Negli ultimi tempi, ho pensato di nuovo ai tre cerchi della musica.
Nel primo cerchio posso aprirmi un varco nell'attimo in cui leggo uno spartito, fischiettando appena o provando qualcosa al pianoforte. Ne ho la percezione e sono gia' dentro il primo cerchio.
Il secondo cerchio lo varco quando ascolto con attenzione la musica, o quando la suono piu' o meno correttamente.
Ora e' la volta del terzo cerchio. Cos'e' in realta' la musica? E' un discorso. Ma il compositore non parla con parole, ma con simboli: come un muto che parla a gesti e spera che lo capiscano.
Non e' sicuro. Vuole che lo capiscano, ma sa che i segnali giungono solo a chi sa decifrarli. E questo mondo di cui il compositore racconta, e' un luogo reale, proprio come la mia stanza, o come i miei pensieri. E in genere si tratta di un luogo segreto, che ognuno ha per se'. In generale le persone un posto simile lo tengono segreto, e non lasciano entrare gli estranei. Ma il compositore e' pronto a dare il permesso di entrare.

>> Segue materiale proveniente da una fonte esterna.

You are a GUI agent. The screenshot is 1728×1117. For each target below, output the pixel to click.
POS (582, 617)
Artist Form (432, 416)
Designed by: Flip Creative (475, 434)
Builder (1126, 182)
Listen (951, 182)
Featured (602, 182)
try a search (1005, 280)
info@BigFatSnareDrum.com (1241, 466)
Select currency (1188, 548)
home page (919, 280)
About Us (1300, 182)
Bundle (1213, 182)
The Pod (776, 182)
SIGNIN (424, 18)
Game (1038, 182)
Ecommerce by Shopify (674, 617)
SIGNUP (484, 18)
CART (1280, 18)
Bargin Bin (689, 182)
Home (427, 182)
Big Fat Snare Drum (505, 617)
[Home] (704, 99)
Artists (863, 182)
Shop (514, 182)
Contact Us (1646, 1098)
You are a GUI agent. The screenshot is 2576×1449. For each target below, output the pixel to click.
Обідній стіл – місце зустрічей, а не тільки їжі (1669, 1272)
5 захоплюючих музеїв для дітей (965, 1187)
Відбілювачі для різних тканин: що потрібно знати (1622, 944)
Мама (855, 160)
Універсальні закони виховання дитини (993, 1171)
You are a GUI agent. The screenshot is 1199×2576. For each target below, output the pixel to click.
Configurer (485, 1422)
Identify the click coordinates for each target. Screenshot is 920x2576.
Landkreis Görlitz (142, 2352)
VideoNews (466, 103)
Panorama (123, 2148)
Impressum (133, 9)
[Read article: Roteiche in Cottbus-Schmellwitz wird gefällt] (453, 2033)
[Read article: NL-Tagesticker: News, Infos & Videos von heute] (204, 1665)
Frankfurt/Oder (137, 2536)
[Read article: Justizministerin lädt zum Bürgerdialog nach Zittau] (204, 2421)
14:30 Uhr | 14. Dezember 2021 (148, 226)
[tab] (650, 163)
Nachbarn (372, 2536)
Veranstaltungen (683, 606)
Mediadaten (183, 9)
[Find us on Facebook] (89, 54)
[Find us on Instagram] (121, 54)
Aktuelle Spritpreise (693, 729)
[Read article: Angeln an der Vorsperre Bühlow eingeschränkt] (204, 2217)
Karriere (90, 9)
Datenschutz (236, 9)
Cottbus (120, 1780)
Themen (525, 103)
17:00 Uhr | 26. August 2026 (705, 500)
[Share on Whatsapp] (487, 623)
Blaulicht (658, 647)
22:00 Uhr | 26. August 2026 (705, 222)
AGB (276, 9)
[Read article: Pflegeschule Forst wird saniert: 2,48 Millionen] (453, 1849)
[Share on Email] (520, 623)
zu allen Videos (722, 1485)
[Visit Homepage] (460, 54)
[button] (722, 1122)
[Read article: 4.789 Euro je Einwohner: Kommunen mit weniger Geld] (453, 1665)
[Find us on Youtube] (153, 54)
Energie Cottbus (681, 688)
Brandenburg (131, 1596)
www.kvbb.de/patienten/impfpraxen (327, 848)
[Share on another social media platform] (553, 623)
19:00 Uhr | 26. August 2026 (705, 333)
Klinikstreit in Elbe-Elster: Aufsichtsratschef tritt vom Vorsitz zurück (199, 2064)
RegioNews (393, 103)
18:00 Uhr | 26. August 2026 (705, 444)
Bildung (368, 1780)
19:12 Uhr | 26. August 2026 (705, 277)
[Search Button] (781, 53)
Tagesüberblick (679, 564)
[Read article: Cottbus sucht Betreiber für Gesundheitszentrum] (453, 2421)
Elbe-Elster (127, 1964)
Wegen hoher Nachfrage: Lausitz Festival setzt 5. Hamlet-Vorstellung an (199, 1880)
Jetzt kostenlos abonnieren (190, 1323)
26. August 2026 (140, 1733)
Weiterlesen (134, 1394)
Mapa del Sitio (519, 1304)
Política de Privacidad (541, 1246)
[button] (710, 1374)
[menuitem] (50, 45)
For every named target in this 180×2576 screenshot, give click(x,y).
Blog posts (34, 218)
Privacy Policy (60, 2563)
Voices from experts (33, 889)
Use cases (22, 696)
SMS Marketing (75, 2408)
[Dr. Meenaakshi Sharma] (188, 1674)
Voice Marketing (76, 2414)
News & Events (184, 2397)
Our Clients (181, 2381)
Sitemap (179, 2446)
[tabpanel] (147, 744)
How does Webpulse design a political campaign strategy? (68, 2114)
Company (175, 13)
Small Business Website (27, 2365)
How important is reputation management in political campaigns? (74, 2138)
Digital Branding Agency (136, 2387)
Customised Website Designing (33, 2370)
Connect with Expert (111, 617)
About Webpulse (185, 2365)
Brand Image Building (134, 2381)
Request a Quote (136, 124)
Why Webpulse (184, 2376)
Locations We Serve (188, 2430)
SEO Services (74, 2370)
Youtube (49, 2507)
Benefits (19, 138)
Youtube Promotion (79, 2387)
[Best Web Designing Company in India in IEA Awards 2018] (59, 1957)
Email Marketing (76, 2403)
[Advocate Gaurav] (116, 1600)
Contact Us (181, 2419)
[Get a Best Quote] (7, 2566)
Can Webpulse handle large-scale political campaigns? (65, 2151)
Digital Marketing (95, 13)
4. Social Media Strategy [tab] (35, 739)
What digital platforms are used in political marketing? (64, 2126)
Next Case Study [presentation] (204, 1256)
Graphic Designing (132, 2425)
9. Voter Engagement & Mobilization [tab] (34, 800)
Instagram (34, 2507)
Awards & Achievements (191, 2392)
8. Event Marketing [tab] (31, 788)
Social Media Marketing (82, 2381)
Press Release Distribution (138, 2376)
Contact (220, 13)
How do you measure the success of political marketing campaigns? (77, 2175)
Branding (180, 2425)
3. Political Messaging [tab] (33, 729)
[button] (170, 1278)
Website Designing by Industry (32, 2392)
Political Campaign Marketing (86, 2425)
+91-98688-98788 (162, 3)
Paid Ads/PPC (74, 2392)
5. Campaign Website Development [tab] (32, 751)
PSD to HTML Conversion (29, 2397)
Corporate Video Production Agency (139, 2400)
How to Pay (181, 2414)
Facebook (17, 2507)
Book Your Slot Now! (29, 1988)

La questione e' a chi da' questo permesso. Soltanto a chi e' in grado di penetrare nel terzo cerchio con le proprie forze, credo. Se colui che ascolta ha la forza e l'intelligenza di penetrare nel centro della musica, significa che in qualcosa e' simile all'artista. Non che colui che ascolta sia un artista, ma e' in grado di capire, e percio' ha il permesso di entrare. Il suo ingresso non guastera' nulla ne' disturbera'.
Ma penso che questo centro non e' solo un posto segreto, ma anche un posto pericoloso.
E' un mondo cosi' bello, cosi' puro, che se vi entri, ti si pongono due problemi.
Uno, come potrai sopportare tanta bellezza e rimanere in vita?
Due, come potrai uscirne e continuare a vivere nel mondo normale?